Did you immediately start riding as the Washington Post?

I started under my own name. But sometime while I was actually still in person at the Post, I started riding under the Post name.

Was this an official project?

I’m in the unique position, or was in the unique position at the Post in that I oversaw our social accounts and all of our social platforms. The team has a long history, and I think you’ve written a little bit about this as well, of, you know, spinning up new things, and trying new types of accounts and different platforms. The big difference is that’s usually my team and not me. So when we try something new, like, Twitter Spaces came along, or Clubhouse, or whatever, I’ll be like, you go try this thing out, and report back. I looked at this one and said, Who, other than me would do this?

What made you think this was something the Post should look into?

Unfortunately, my brain is just wired in a way that I look at it as, How do we continue to support the brand of the Washington Post? And how do we bring in new subscribers and attract new audiences? So as an experiment, I look at it as a social platform. It very, very simple, there’s only two things you can do as a social platform: Number one, follow someone or be followed by someone.

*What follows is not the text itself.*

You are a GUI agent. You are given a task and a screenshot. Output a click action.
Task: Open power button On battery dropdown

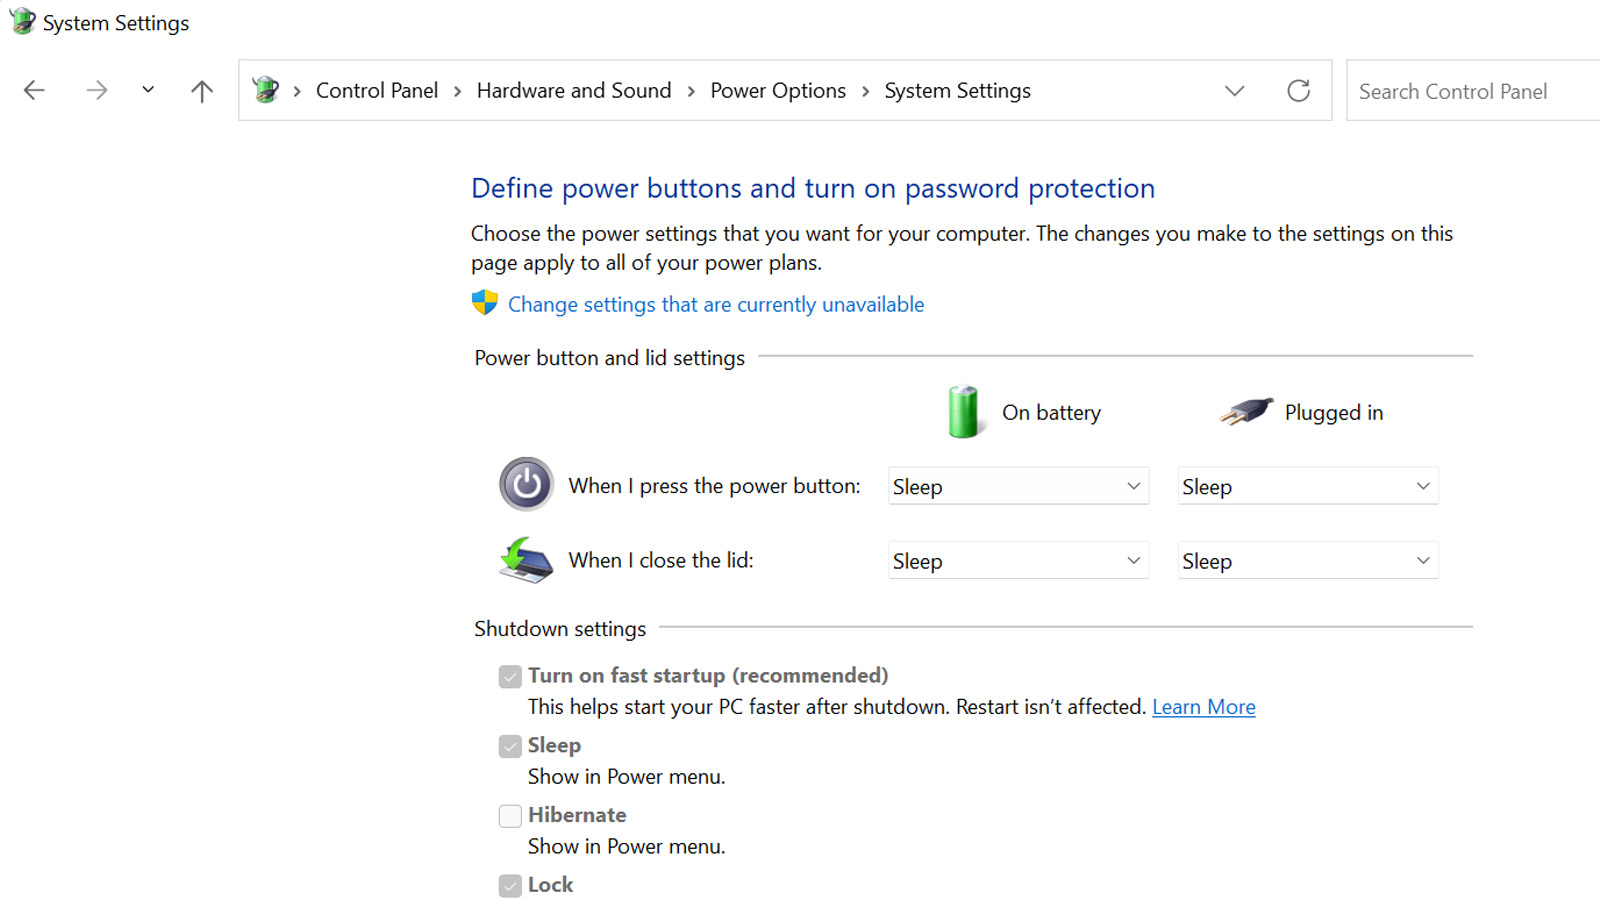[1018, 486]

And then the second mechanism is a “high five.” When you’re riding, you can, if you tap the photo of someone’s leaderboard name, it has a digital image of a hand. You high five them and they can high five you back, because they get a little notification while they’re riding.

So the people who got high fives from the Post were people you rode with virtually?

Yes. I was usually riding in the morning right before work. I would have usually chosen a live ride, like a 20- or 30-minute live ride. And, you know, it would be those couple hundred or thousand, you know, thousand-ish people who might have been in contention. I don’t think you can actually high five a thousand people in a ride, you can’t actually tap the button fast enough to do that.

How did you decide who got a high five?

Oh, totally, totally random. You can split up the demographics. But I didn’t use that because the Washington Post shouldn’t be only high-fiving certain demographics, that sounds a little weird.

Indeed! So what is the value to the Post of this project?

As simple as it was, I looked at it and I had two thoughts. My first was, I was really interested in the fact that there’s this huge cult following of people who really love Peloton, that it inspires a passionate community of people. Any community of people on the internet is interesting to me as an audience person. I want to know what’s behind that. What drives their loyalty? You know, obviously, we would want people to have equally high loyalty to the Post. Is there a way to piggyback on some of that loyalty? Peloton reaches people when they are feeling really good and positive. That felt pretty interesting to me because news is not always the most positive thing.

If you read articles about Peloton, they’re really a personalities-focused community. There are different instructors; they each have their own kind of hook. I’ve always been interested at the Post to try to build up specific personalities, and you have different audiences hook on to different people. And so I don’t think we ever took that as far as, Hey, I’m gonna get Jonathan Capehart on the Peloton bike and you can high five Jonathan Capehart. That would be one way to go about this. But that’s not really what ended up kind of being interesting to me.

The second thing is fairly simple, which is that Peloton users are already familiar with subscriptions, they pay a lot of money to have a bike and or the app. They’re people familiar with paying for content in some way. And so from an audience point of view, I’m very interested because we also sell subscriptions. And we also really want to tap into people who, who kind of get value from that, from that ongoing content for lack of a better word.

Did you take away anything that you thought the Post could use?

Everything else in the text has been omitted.